Dans Le plaisir et la nécessité, P.-M. Morel réunit en un même livre, comme en un large bilan, le fruit riche et mûr de plus de vingt années de ses recherches en philosophie naturelle et en anthropologie, à propos de Démocrite et Épicure, ses auteurs de prédilection aux côtés d’Aristote. Le fil rouge qu’il a choisi pour réorganiser et remanier neuf de ses articles antérieurs (dont deux ont été retraduits de l’italien) est clairement explicité dans une belle introduction de 12 pages ; il aboutit à un dernier et dixième chapitre inédit sur la politique épicurienne, suivi lui-même d’un bref épilogue conclusif, lequel insiste avec force sur ce qui, selon l’auteur, fait l’unité de la tradition allant des premiers atomistes aux derniers épicuriens[1]. L’étude des conditions naturelles d’existence, la prise en compte des limites, dues aux circonstances matérielles comme aux interactions sociales, sont « indispensables » pour « la recherche de la vie bonne ». L’Atomiste « ne se raconte pas d’histoires »[2]. Sa philosophie désenchantée des circonstances « nous laisse seuls face à nos travers et nos limites, dans un monde en lui-même dépourvu de sens », et c’est cela justement qui nous la « rend crédible ».

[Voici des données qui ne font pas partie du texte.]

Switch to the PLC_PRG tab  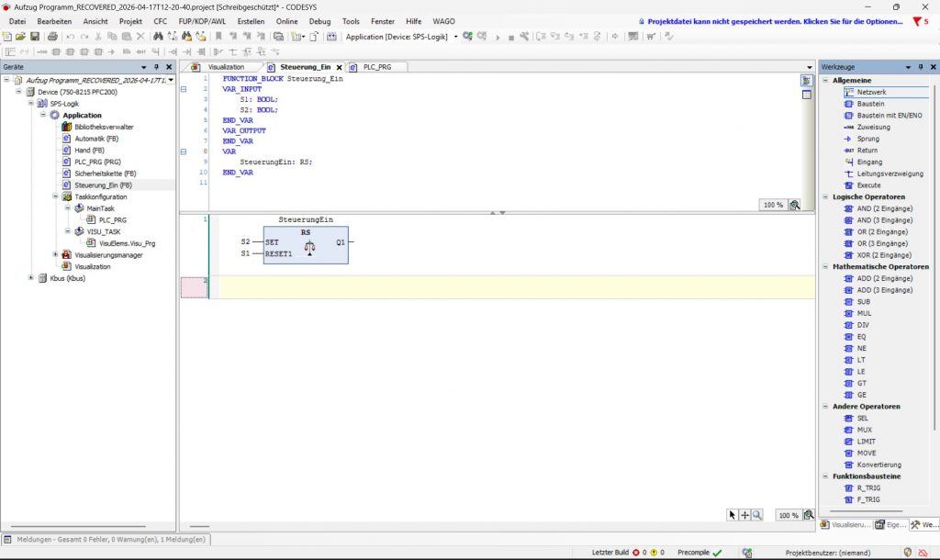(376, 67)
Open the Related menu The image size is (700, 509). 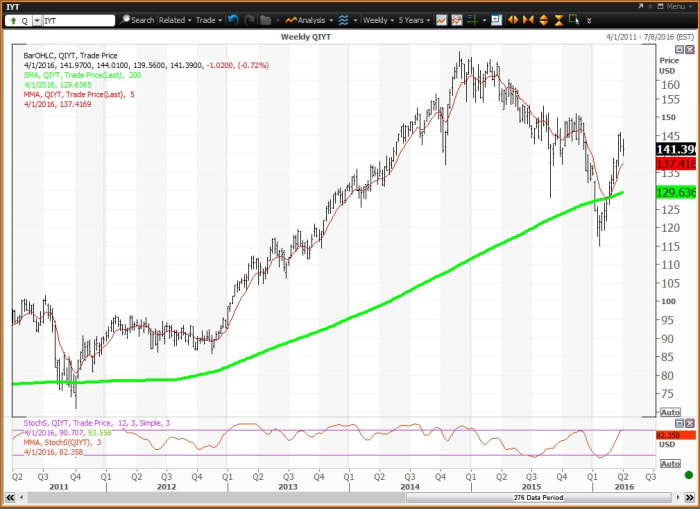[174, 20]

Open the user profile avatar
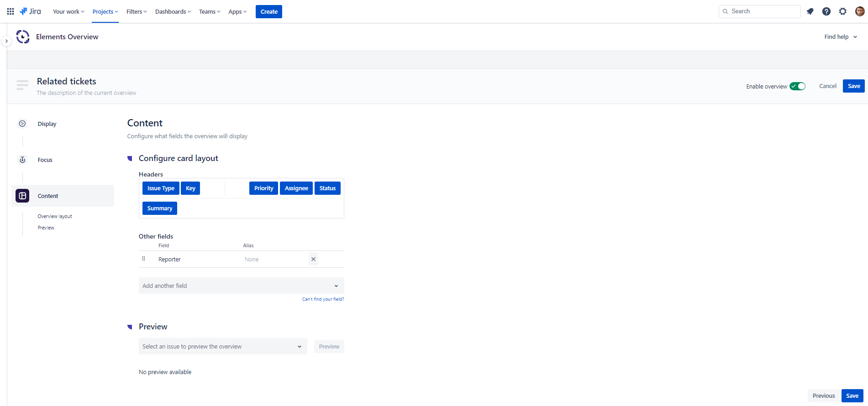click(x=859, y=11)
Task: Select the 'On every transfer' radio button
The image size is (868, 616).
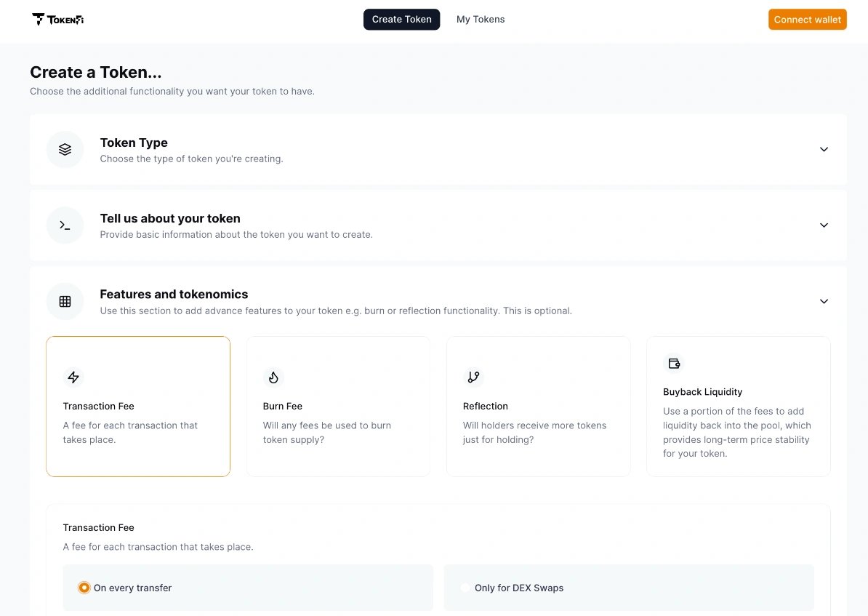Action: tap(84, 588)
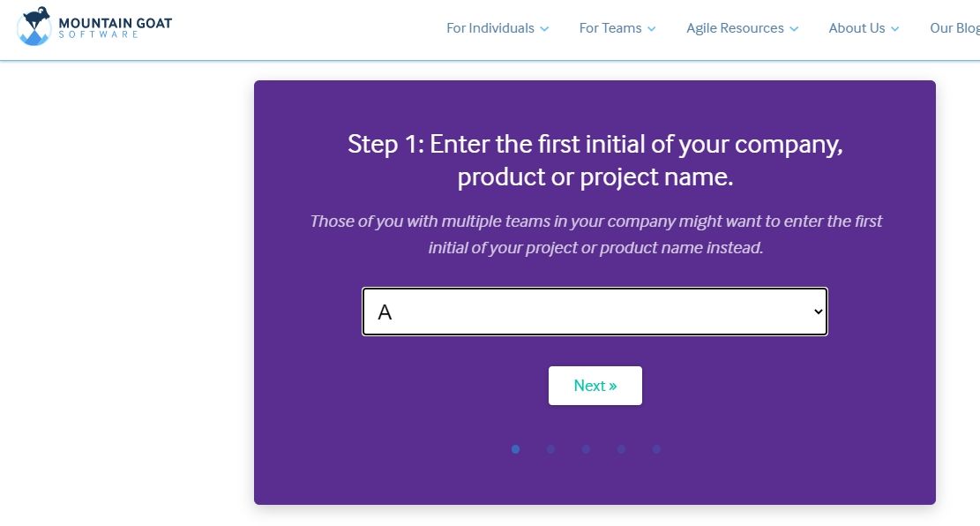Image resolution: width=980 pixels, height=526 pixels.
Task: Open the first-initial dropdown showing A
Action: [595, 312]
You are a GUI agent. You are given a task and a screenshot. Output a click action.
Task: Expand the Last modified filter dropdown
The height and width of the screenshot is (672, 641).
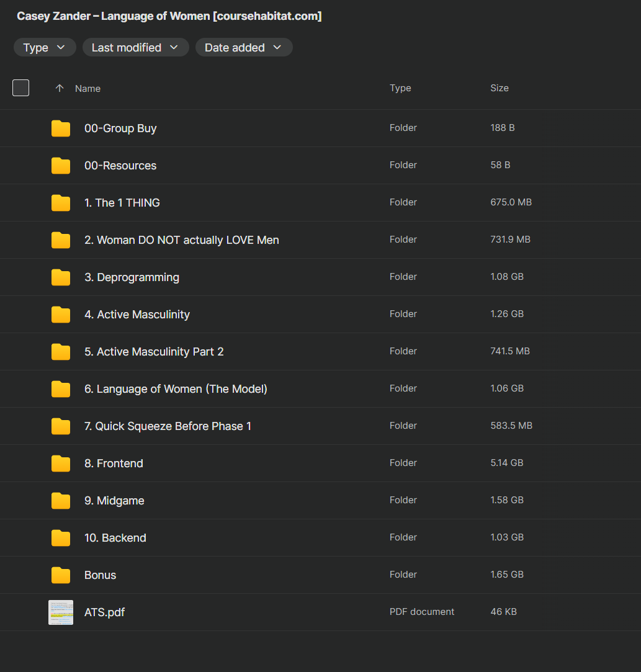tap(135, 48)
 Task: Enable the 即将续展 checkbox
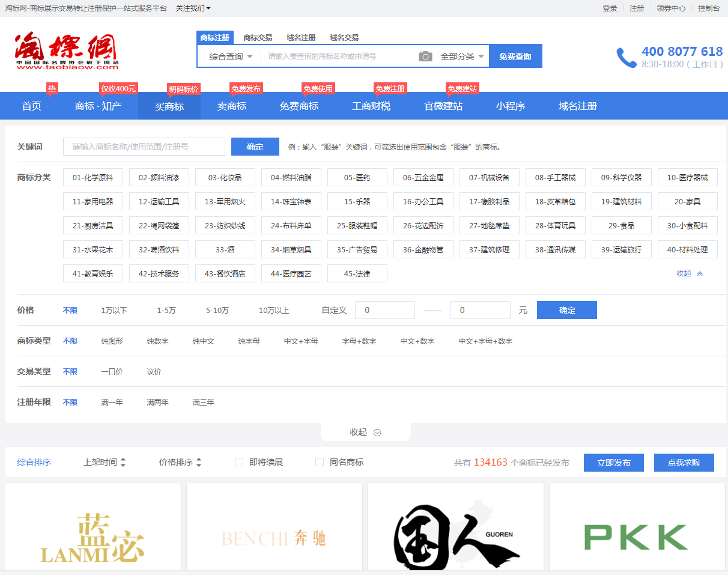click(239, 462)
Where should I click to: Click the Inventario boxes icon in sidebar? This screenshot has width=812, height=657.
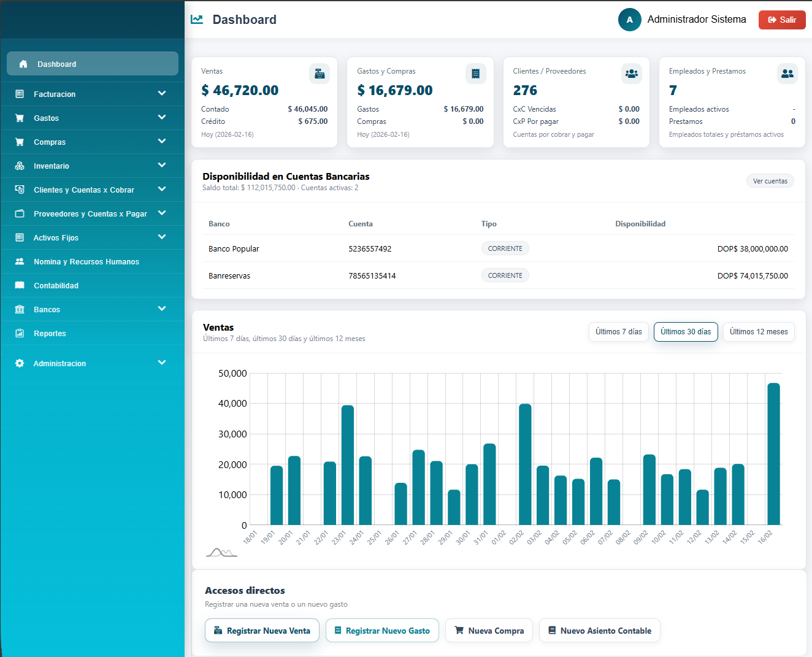pyautogui.click(x=20, y=166)
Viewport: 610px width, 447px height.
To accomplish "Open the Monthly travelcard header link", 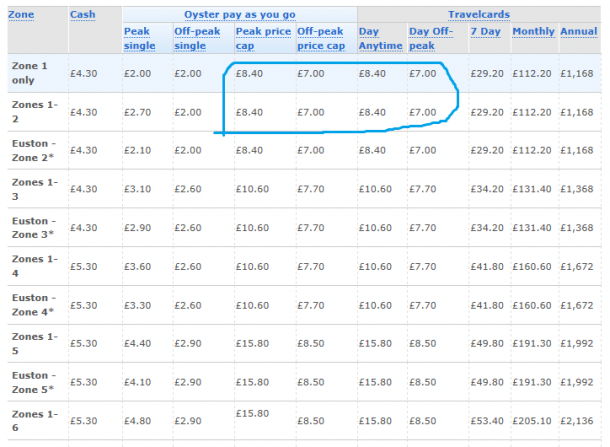I will pyautogui.click(x=533, y=32).
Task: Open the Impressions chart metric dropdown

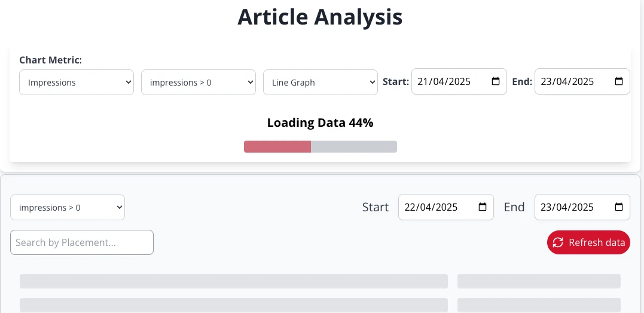Action: [x=77, y=83]
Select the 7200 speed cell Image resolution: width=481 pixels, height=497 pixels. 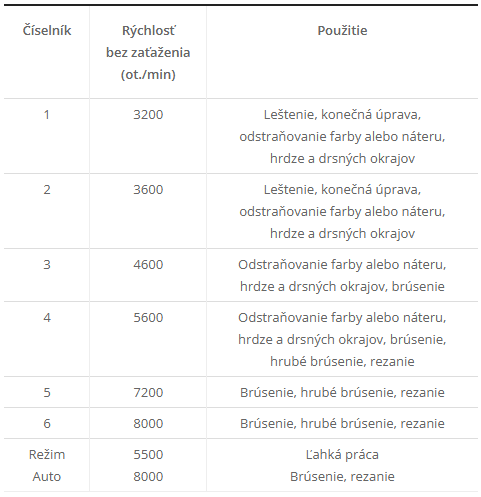tap(148, 393)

L’ouvrage adopte une présentation, en apparence, sagement académique, articulée en trois parties dialectiquement agencées. Il nous emmène depuis quelques fragments de Démocrite et leur critique par Aristote, à travers la lecture très savante de passages d’Épicure et du poème de Lucrèce, mais aussi d’extraits de Philodème ou de fragments de l’inscription murale de Diogène d’Œnoanda, jusqu’à la considération des pensées de Rousseau et de Marx pour y faire sentir le poids et l’importance de l’héritage moderne des Atomistes anciens.
On pourrait toutefois reconnaître aussi à ce livre une composition éminemment poétique, en deux premiers « tercets » symétriques qui entrelacent et mettent en résonance six recherches sur Démocrite et Épicure, choisies pour fonder un unique « quatrain », original et neuf par ses quatre approches de « l’agir humain », dans les dimensions étiologique, économique, sociologique et politique.
Sous le titre « La nature et le plaisir », le premier groupe de trois chapitres articule un article sur l’idée de nature chez Démocrite, publié chez Brill en 2007, avec deux essais épicuriens écrits au début des années 2000, l’un sur la fin de la nature sans finalité – qui nous propose de relire avec attention plusieurs passages du chant V du poème de Lucrèce et des Maximes Capitales d’Épicure[3], et l’autre sur la conception ambiguë du temps – où ce sont les § 72 et 73 de la Lettre à Hérodote qui sont relus de manière détaillée, en même temps que le témoignage de Sextus Empiricus. Sous le titre : « L’empire de la nécessité », les trois chapitres suivants proposent la reprise de deux publications sur Démocrite – concernant d’une part la particularité de son déterminisme (2005, retraduit de l’italien), et d’autre part sa conception du vivant, à travers la lecture critique d’Aristote (dans les Parva Naturalia) et « l’épaisseur interprétative » de la doxographie postérieure[4] – avant de revenir sur le commentaire philosophique et philologique très approfondi, donné à la Revue de métaphysique et de morale en 2003, des paragraphes 40 à 45 surtout, puis 73 de la Lettre à Hérodote afin de mettre en avant « la subtilité des termes dans lesquels Épicure décrit la causalité proprement atomique »[5] qui présiderait à la composition et/ou la production des mondes infinis, par des atomes en nombre illimité et éternellement en mouvement.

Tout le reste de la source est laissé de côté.